FWA DEPLOYMENT

A clear advantage of using mmWave is the availability of underutilized contiguous spectrum at low cost. These bands allow wide component carrier bandwidths up to 400 MHz and commercial BTSs are being designed with carrier aggregation supporting up to 1.2 GHz of instantaneous bandwidth. Customer premise equipment (CPE) will support peak rates over 2 Gbps and come in several form factors: all outdoor, split-mount and all indoor desktop and dongle-type units. Mobile-handset form factors will follow.

Figure 2

Figure 2 Global 5G bands above 24 GHz.

Figure 3

Figure 3 End–to–end FWA network.

Global mmWave spectrum availability is shown in Figure 2. In the U.S., most trials are in the old block A LMDS band between 27.5 and 28.35 GHz, but the plan-of-record of carriers is to deploy nationwide in the wider 39 GHz band, which is licensed on a larger economic area basis. These candidate bands have been assigned by 3GPP and, except for 28 GHz, are being harmonized globally by the International Telecommunications Union.2

FWA describes a wireless connection between a centralized sectorized BTS and numerous fixed or nomadic users (see Figure 3). Systems are being designed to leverage existing tower sites and support a low-cost, self-install CPE build-out. Both are critical to keeping initial deployment investment low while the business case for FWA is validated. Early deployments will be mostly outdoor-to-outdoor and use professional roof-level installations that maximize range, ensure initial customer satisfaction and allow time for BTS and CPE equipment to reach the needed cost and performance targets.

Figure 4

Figure 4 FWA in a suburban environment.

Table 1

Large coverage is essential to the success of the FWA business case. To illustrate this, consider a suburban deployment with 800 homes/km2, as shown in Figure 4. For BTS inter-site distance (ISD) of 500 m, we need at least 20 sectors, each covering 35 houses from nine cell sites. Assuming 33 percent of the customers sign up for 1 Gbps service and a 5x network oversubscription ratio, an average aggregate BTS capacity of 3 Gbps/sector is needed.
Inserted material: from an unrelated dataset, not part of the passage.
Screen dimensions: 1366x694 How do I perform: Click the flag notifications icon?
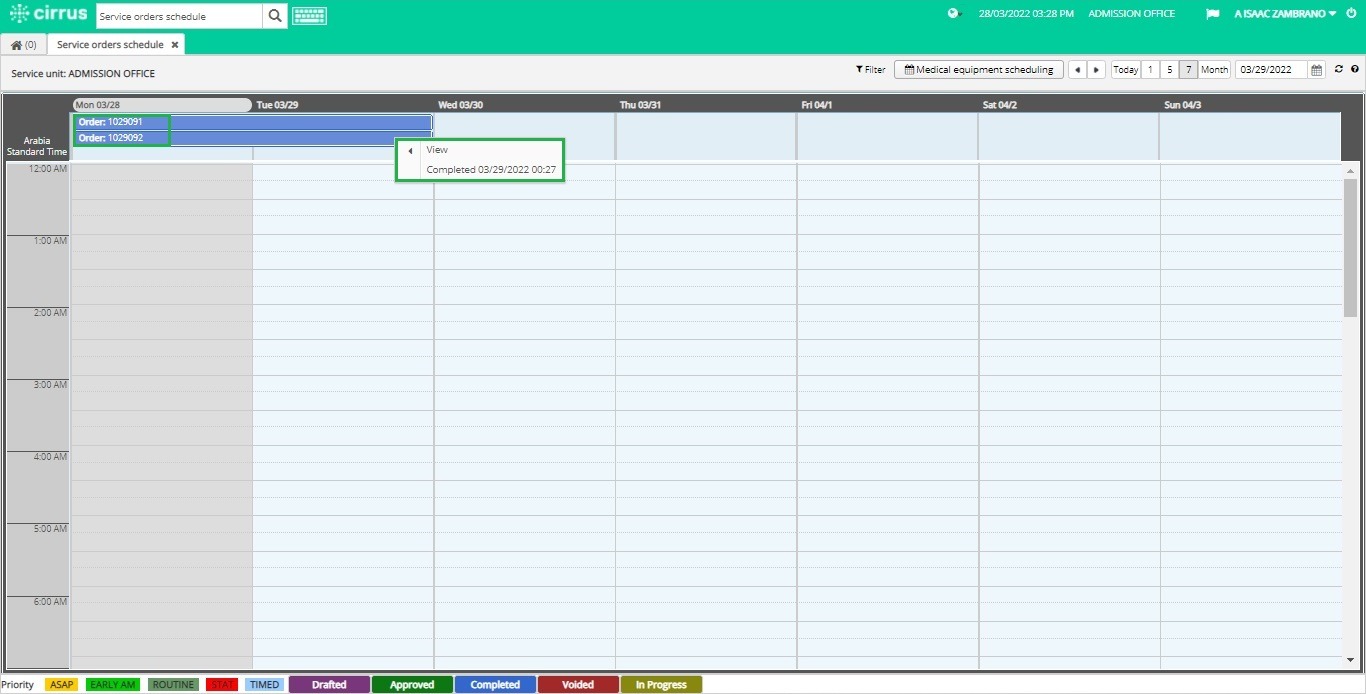point(1213,14)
This capacity is achieved with a 400 MHz bandwidth, assuming an average spectral efficiency of 2 bps/Hz and four layers of spatial multiplexing. If customers pay $100 per month, the annual revenue will be $280,000/km2/year. Of course, without accounting for recurring costs, it is not clear FWA is a good business, but we can conclude that as ISD increases, the business case improves. To that end, carriers are driving equipment vendors to build BTS and CPE equipment that operate up to regulatory limits to maximize coverage and profitability.

In the U.S., the Federal Communications Commission has defined very high effective isotropic radiated power (EIRP) limits for the 28 and 39 GHz bands,3 shown in Table 1. The challenge becomes building systems that meet these targets within the cost, size, weight and power budgets expected by carriers. Selecting the proper front-end architecture and RF semiconductor technology are key to getting there.